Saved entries
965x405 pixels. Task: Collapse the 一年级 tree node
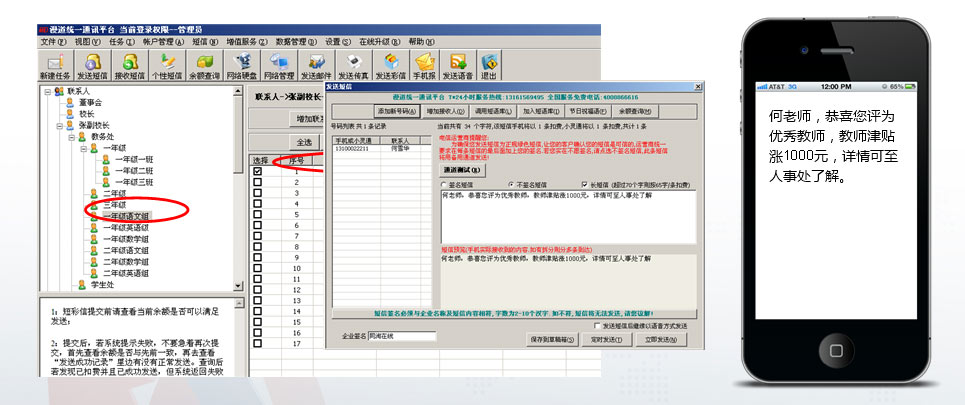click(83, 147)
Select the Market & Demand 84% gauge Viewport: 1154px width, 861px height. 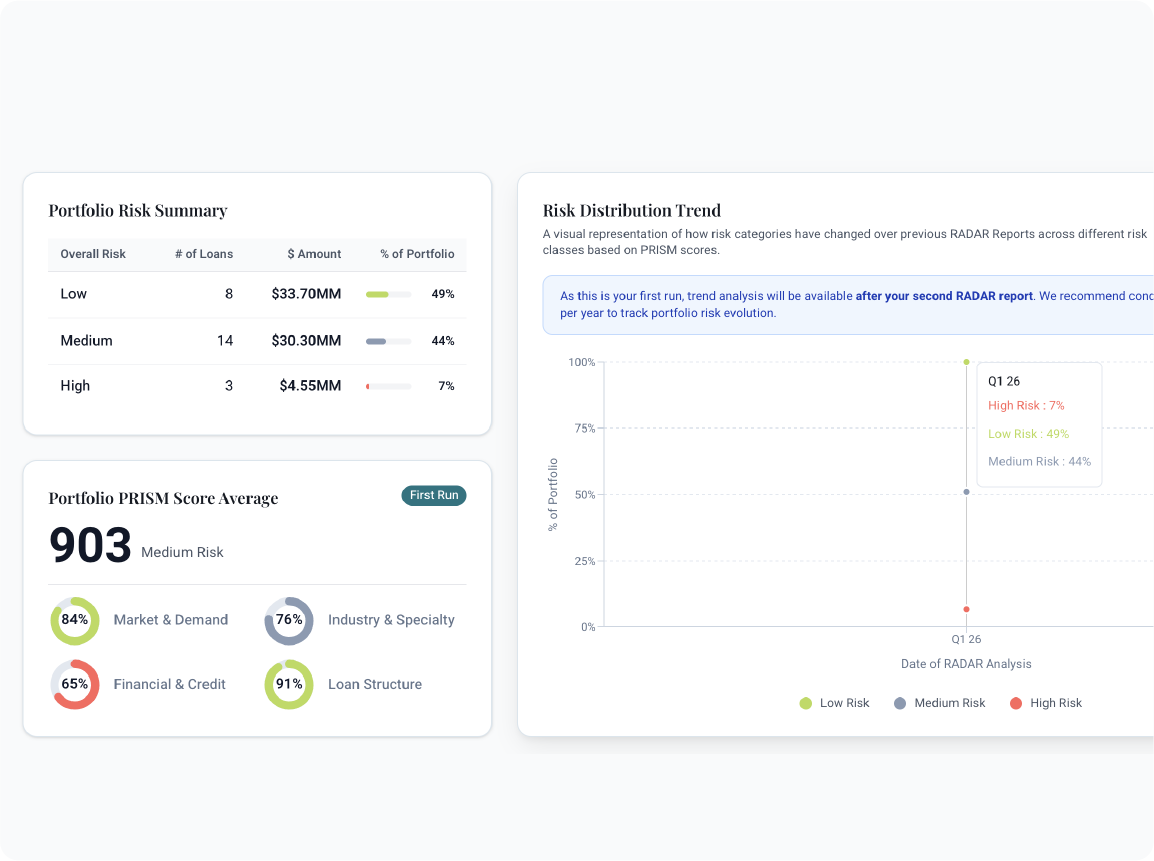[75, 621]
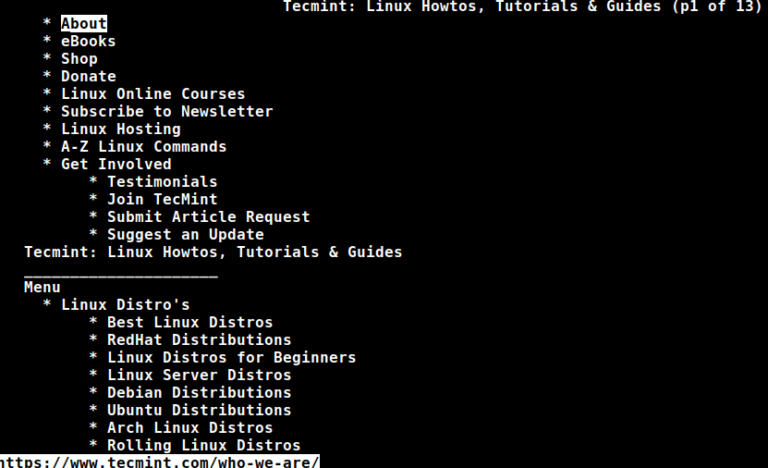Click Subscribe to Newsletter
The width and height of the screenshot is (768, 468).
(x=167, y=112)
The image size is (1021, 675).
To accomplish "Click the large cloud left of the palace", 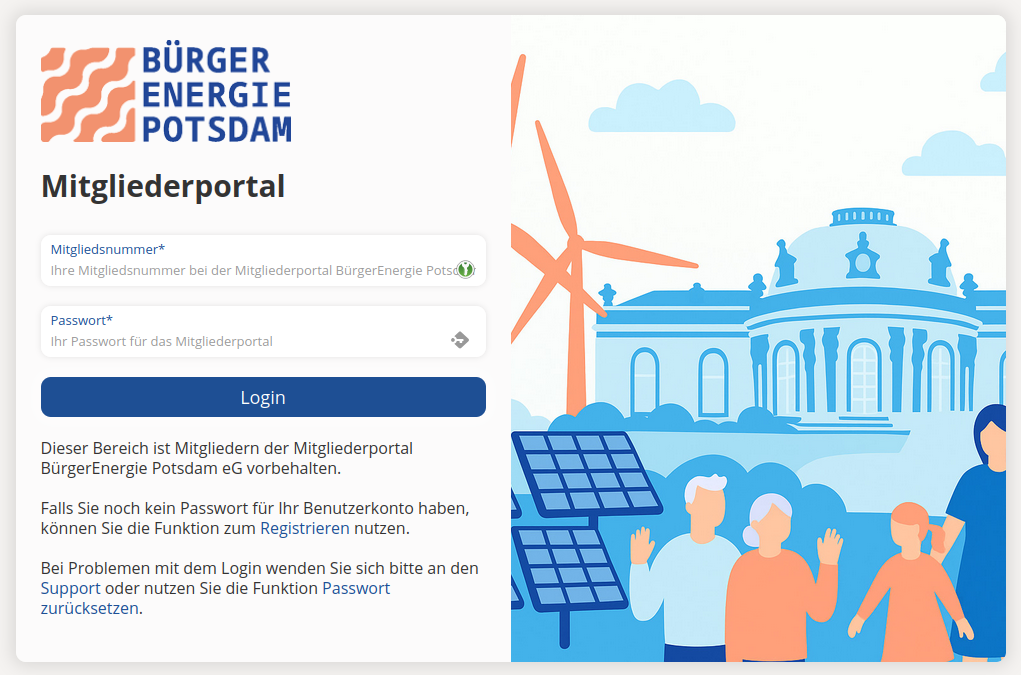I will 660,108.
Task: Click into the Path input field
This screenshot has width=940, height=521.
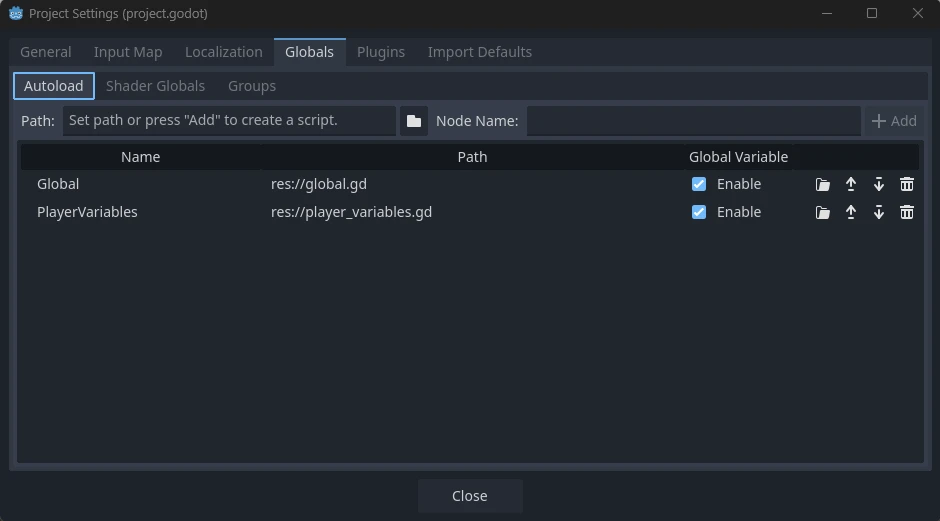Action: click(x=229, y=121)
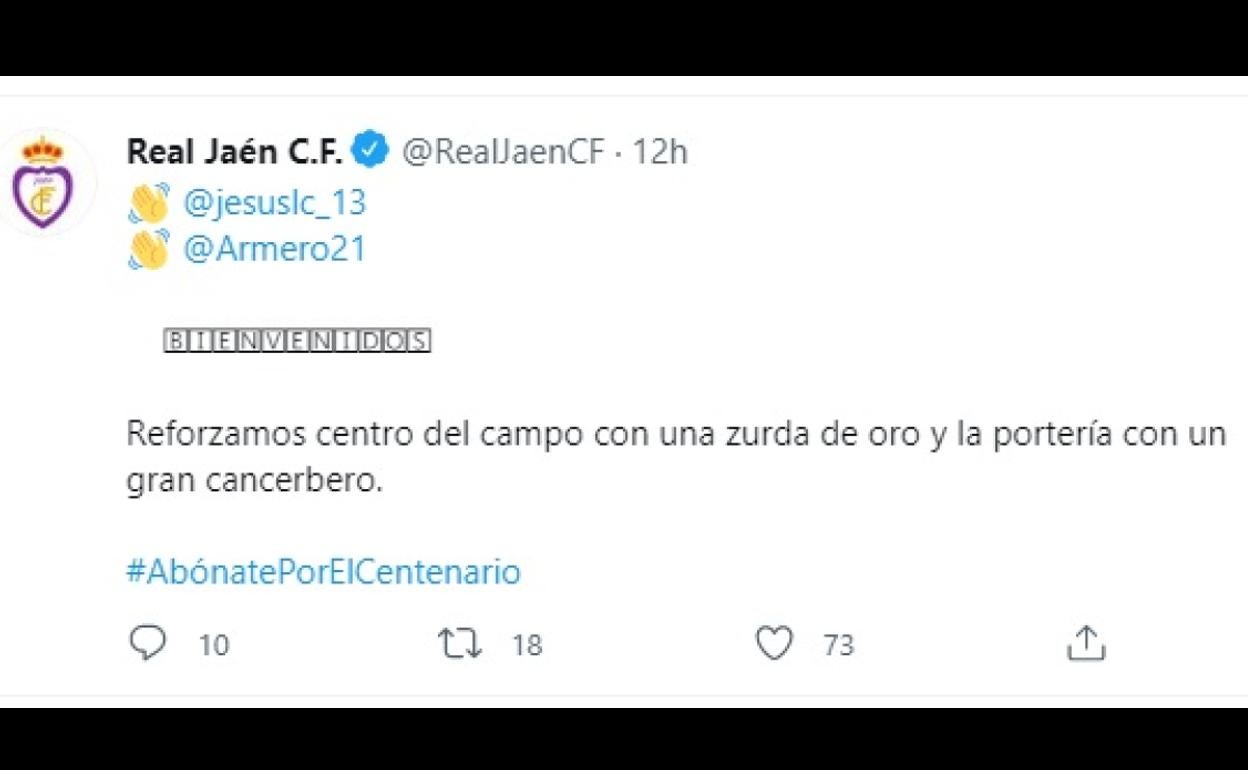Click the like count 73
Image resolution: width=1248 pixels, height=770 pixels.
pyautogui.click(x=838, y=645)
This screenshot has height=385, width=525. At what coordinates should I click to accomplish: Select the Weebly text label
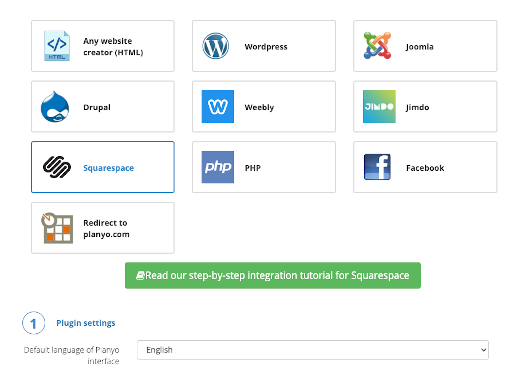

Brief:
Leaving the pictures out, copy exactly the lines from the line that contains "Task: Click into the Path input field" to the last line of the data, both ends included.

Completed exercise:
Task: Click into the Path input field
This screenshot has width=940, height=521.
Action: click(x=229, y=121)
Click the like count 73
Image resolution: width=1248 pixels, height=770 pixels.
pyautogui.click(x=838, y=645)
This screenshot has height=385, width=525. At what coordinates should I click to accomplish: Select the Weebly text label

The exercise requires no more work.